Extract every line of the items below and reproduce each one verbatim, with nothing changed or left out.

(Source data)

......

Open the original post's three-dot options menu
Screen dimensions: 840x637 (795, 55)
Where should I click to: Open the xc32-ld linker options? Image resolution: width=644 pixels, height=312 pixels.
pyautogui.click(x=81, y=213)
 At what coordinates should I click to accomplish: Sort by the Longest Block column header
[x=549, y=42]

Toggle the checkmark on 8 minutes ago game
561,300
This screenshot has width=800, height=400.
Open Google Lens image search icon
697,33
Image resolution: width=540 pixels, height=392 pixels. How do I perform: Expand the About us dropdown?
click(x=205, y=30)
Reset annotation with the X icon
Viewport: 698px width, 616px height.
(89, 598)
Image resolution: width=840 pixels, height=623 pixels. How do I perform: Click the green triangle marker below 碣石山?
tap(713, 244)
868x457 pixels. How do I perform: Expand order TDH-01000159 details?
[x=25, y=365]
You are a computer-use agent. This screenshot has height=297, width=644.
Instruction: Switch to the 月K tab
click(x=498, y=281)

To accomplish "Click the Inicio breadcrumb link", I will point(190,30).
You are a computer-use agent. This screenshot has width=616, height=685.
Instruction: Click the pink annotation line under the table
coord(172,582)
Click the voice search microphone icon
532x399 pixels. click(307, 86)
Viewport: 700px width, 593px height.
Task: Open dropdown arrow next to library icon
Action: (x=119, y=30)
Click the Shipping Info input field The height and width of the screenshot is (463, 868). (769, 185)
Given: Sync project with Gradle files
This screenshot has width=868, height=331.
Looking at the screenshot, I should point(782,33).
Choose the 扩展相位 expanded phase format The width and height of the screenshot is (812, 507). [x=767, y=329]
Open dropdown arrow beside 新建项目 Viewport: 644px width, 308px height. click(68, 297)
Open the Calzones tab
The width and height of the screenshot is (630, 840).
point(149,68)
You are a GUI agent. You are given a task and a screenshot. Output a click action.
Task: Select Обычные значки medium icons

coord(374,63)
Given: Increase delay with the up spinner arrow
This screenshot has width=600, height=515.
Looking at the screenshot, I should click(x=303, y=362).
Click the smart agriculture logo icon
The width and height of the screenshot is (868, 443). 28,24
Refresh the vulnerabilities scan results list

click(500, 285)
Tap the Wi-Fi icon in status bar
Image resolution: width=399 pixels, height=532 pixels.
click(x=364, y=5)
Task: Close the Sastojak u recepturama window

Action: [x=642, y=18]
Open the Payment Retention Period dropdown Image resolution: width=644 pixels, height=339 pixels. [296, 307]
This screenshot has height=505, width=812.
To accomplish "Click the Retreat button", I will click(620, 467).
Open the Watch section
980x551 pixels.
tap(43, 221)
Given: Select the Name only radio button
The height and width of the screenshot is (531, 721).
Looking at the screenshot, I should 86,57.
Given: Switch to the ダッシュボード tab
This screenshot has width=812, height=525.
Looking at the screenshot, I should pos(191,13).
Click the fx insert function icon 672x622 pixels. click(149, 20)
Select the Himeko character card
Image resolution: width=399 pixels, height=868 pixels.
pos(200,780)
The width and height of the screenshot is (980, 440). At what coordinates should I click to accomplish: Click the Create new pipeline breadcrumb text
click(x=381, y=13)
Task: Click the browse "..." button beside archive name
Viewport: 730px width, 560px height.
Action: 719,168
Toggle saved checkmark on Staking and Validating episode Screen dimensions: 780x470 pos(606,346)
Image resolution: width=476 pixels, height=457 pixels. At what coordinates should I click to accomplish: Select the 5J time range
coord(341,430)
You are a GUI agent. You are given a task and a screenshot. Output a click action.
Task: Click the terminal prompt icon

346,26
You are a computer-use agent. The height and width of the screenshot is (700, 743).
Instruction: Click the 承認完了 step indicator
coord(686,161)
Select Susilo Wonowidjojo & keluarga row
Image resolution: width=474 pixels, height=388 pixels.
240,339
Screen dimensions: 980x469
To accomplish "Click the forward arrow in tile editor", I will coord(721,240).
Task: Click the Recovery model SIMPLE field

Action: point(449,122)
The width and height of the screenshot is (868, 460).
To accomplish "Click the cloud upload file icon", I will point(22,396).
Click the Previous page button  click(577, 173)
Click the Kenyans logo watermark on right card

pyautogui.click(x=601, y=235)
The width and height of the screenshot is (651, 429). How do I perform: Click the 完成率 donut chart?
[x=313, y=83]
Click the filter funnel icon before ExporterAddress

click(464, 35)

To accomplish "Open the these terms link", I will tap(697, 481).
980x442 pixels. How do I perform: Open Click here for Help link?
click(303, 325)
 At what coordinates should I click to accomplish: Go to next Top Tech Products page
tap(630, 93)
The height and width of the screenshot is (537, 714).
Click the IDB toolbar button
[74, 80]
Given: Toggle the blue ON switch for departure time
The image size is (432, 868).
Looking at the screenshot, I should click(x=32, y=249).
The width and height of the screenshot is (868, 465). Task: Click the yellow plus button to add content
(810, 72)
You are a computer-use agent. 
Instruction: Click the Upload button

......

### The answer
Open the original post's three-dot options menu
Screen dimensions: 840x637 (795, 55)
Where should I click to: Open the xc32-ld linker options? Image resolution: width=644 pixels, height=312 pixels.
pyautogui.click(x=81, y=213)
 At what coordinates should I click to accomplish: Sort by the Longest Block column header
[x=549, y=42]

Toggle the checkmark on 8 minutes ago game
561,300
This screenshot has width=800, height=400.
Open Google Lens image search icon
697,33
Image resolution: width=540 pixels, height=392 pixels. How do I perform: Expand the About us dropdown?
click(x=205, y=30)
Reset annotation with the X icon
Viewport: 698px width, 616px height.
(89, 598)
Image resolution: width=840 pixels, height=623 pixels. How do I perform: Click the green triangle marker below 碣石山?
tap(713, 244)
868x457 pixels. How do I perform: Expand order TDH-01000159 details?
[x=25, y=365]
You are a computer-use agent. This screenshot has height=297, width=644.
Instruction: Switch to the 月K tab
click(x=498, y=281)

To accomplish "Click the Inicio breadcrumb link", I will point(190,30).
You are a computer-use agent. This screenshot has width=616, height=685.
Instruction: Click the pink annotation line under the table
coord(172,582)
Click the voice search microphone icon
532x399 pixels. click(307, 86)
Viewport: 700px width, 593px height.
Task: Open dropdown arrow next to library icon
Action: (x=119, y=30)
Click the Shipping Info input field The height and width of the screenshot is (463, 868). (769, 185)
Given: Sync project with Gradle files
This screenshot has width=868, height=331.
Looking at the screenshot, I should point(782,33).
Choose the 扩展相位 expanded phase format The width and height of the screenshot is (812, 507). [x=767, y=329]
Open dropdown arrow beside 新建项目 Viewport: 644px width, 308px height. click(68, 297)
Open the Calzones tab
The width and height of the screenshot is (630, 840).
point(149,68)
You are a GUI agent. You are given a task and a screenshot. Output a click action.
Task: Select Обычные значки medium icons

coord(374,63)
Given: Increase delay with the up spinner arrow
This screenshot has width=600, height=515.
Looking at the screenshot, I should click(x=303, y=362).
Click the smart agriculture logo icon
The width and height of the screenshot is (868, 443). 28,24
Refresh the vulnerabilities scan results list

click(500, 285)
Tap the Wi-Fi icon in status bar
Image resolution: width=399 pixels, height=532 pixels.
click(x=364, y=5)
Task: Close the Sastojak u recepturama window

Action: [x=642, y=18]
Open the Payment Retention Period dropdown Image resolution: width=644 pixels, height=339 pixels. [296, 307]
This screenshot has height=505, width=812.
To accomplish "Click the Retreat button", I will click(620, 467).
Open the Watch section
980x551 pixels.
tap(43, 221)
Given: Select the Name only radio button
The height and width of the screenshot is (531, 721).
Looking at the screenshot, I should 86,57.
Given: Switch to the ダッシュボード tab
This screenshot has width=812, height=525.
Looking at the screenshot, I should pos(191,13).
Click the fx insert function icon 672x622 pixels. click(149, 20)
Select the Himeko character card
Image resolution: width=399 pixels, height=868 pixels.
pos(200,780)
The width and height of the screenshot is (980, 440). At what coordinates should I click to accomplish: Click the Create new pipeline breadcrumb text
click(x=381, y=13)
Task: Click the browse "..." button beside archive name
Viewport: 730px width, 560px height.
Action: 719,168
Toggle saved checkmark on Staking and Validating episode Screen dimensions: 780x470 pos(606,346)
Image resolution: width=476 pixels, height=457 pixels. At what coordinates should I click to accomplish: Select the 5J time range
coord(341,430)
You are a GUI agent. You are given a task and a screenshot. Output a click action.
Task: Click the terminal prompt icon

346,26
You are a computer-use agent. The height and width of the screenshot is (700, 743).
Instruction: Click the 承認完了 step indicator
coord(686,161)
Select Susilo Wonowidjojo & keluarga row
Image resolution: width=474 pixels, height=388 pixels.
240,339
Screen dimensions: 980x469
To accomplish "Click the forward arrow in tile editor", I will coord(721,240).
Task: Click the Recovery model SIMPLE field

Action: point(449,122)
The width and height of the screenshot is (868, 460).
To accomplish "Click the cloud upload file icon", I will point(22,396).
Click the Previous page button  click(577, 173)
Click the Kenyans logo watermark on right card

pyautogui.click(x=601, y=235)
The width and height of the screenshot is (651, 429). How do I perform: Click the 完成率 donut chart?
[x=313, y=83]
Click the filter funnel icon before ExporterAddress

click(464, 35)

To accomplish "Open the these terms link", I will tap(697, 481).
980x442 pixels. How do I perform: Open Click here for Help link?
click(303, 325)
 At what coordinates should I click to accomplish: Go to next Top Tech Products page
tap(630, 93)
The height and width of the screenshot is (537, 714).
Click the IDB toolbar button
[74, 80]
Given: Toggle the blue ON switch for departure time
The image size is (432, 868).
Looking at the screenshot, I should click(x=32, y=249).
The width and height of the screenshot is (868, 465). Task: Click the yellow plus button to add content
(810, 72)
You are a computer-use agent. 
Instruction: Click the Upload button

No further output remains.